A video codec is software or hardware that compresses and decompresses digital video. In the context of video compression, codec is a portmanteau of encoder and decoder, while a device that only compresses is typically called an encoder, and one that only decompresses is a decoder.

The compressed data format usually conforms to a standard video coding format. The compression is typically lossy, meaning that the compressed video lacks some information present in the original video. A consequence of this is that decompressed video has lower quality than the original, uncompressed video because there is insufficient information to accurately reconstruct the original video.

There are complex relationships between the video quality, the amount of data used to represent the video (determined by the bit rate), the complexity of the encoding and decoding algorithms, sensitivity to data losses and errors, ease of editing, random access, and end-to-end delay (latency).

==History==

Historically, video was stored as an analog signal on magnetic tape. Around the time when the compact disc entered the market as a digital-format replacement for analog audio, it became feasible to also store and convey video in digital form. Because of the large amount of storage and bandwidth needed to record and convey raw video, a method was needed to reduce the amount of data used to represent the raw video. Since then, engineers and mathematicians have developed a number of solutions for achieving this goal that involve compressing the digital video data.

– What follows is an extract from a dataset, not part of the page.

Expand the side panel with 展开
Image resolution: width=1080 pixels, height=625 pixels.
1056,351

In 1974, discrete cosine transform (DCT) compression was introduced by Nasir Ahmed, T. Natarajan and K. R. Rao. During the late 1980s, a number of companies began experimenting with DCT lossy compression for video coding, leading to the development of the H.261 standard. H.261 was the first practical video coding standard, and was developed by a number of companies, including Hitachi, PictureTel, NTT, BT, and Toshiba, among others. Since H.261, DCT compression has been adopted by all the major video coding standards that followed.

The most popular video coding standards used for codecs have been the MPEG standards. MPEG-1 was developed by the Motion Picture Experts Group (MPEG) in 1991, and it was designed to compress VHS-quality video. It was succeeded in 1994 by MPEG-2/H.262, which was developed by a number of companies, primarily Sony, Thomson and Mitsubishi Electric. MPEG-2 became the standard video format for DVD and SD digital television. In 1999, it was followed by MPEG-4/H.263, which was a major leap forward for video compression technology. It was developed by a number of companies, primarily Mitsubishi Electric, Hitachi and Panasonic.

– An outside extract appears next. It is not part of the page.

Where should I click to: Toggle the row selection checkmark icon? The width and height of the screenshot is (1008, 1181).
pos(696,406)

The most widely used video coding format, as of 2016, is H.264/MPEG-4 AVC. It was developed in 2003 by a number of organizations, primarily Panasonic, Godo Kaisha IP Bridge and LG Electronics. H.264 is the main video encoding standard for Blu-ray Discs, and is widely used by streaming internet services such as YouTube, Netflix, Vimeo, and iTunes Store, web software such as Adobe Flash Player and Microsoft Silverlight, and various HDTV broadcasts over terrestrial and satellite television.

AVC has been succeeded by HEVC (H.265), developed in 2013. It is heavily patented, with the majority of patents belonging to Samsung Electronics, GE, NTT and JVC Kenwood. The adoption of HEVC has been hampered by its complex licensing structure. HEVC is, in turn, succeeded by Versatile Video Coding (VVC).

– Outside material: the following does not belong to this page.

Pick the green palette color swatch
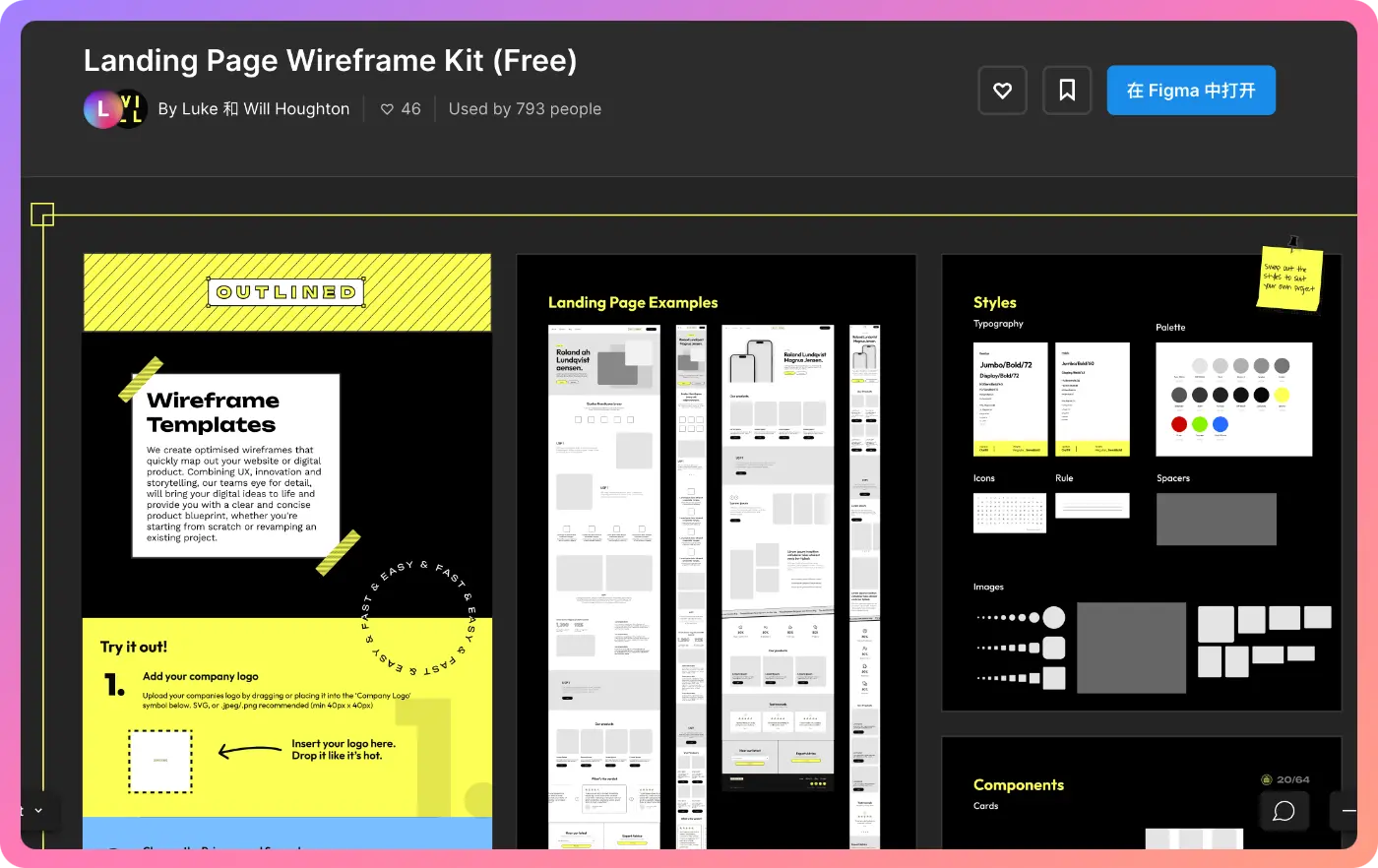Screen dimensions: 1378x868 1200,424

There are also the open and free VP8, VP9 and AV1 video coding formats, used by YouTube, all of which were developed with involvement from Google.

== Applications ==
Video codecs are used in DVD players, Internet video, video on demand, digital cable, digital terrestrial television, videotelephony and a variety of other applications. In particular, they are widely used in applications that record or transmit video, which may not be feasible with the high data volumes and bandwidths of uncompressed video. For example, they are used in operating theaters to record surgical operations, in IP cameras in security systems, and in remotely operated underwater vehicles and unmanned aerial vehicles. Any video stream or file can be encoded using a wide variety of live video format options.

== Video codec design ==

Video codecs seek to represent a fundamentally analog data set in a digital format. Because of the design of analog video signals, which represent luminance (luma) and color information (chrominance, chroma) separately, a common first step in image compression in codec design is to represent and store the image in a YCbCr color space. The conversion to YCbCr provides two benefits: first, it improves compressibility by providing decorrelation of the color signals; and second, it separates the luma signal, which is perceptually much more important, from the chroma signal, which is less perceptually important and which can be represented at lower resolution using chroma subsampling to achieve more efficient data compression. Different codecs use different chroma subsampling ratios as appropriate to their compression needs. Video compression schemes for Web and DVD make use of a 4:2:1 color sampling pattern, and the DV standard uses 4:1:1 sampling ratios. Professional video codecs designed to function at much higher bitrates and to record a greater amount of color information for post-production manipulation sample in 4:2:2 and 4:4:4 ratios. Examples of these codecs include Panasonic's DVCPRO50 and DVCPROHD codecs (4:2:2), Sony's HDCAM-SR (4:4:4), Panasonic's HDD5 (4:2:2), Apple's Prores HQ 422 (4:2:2).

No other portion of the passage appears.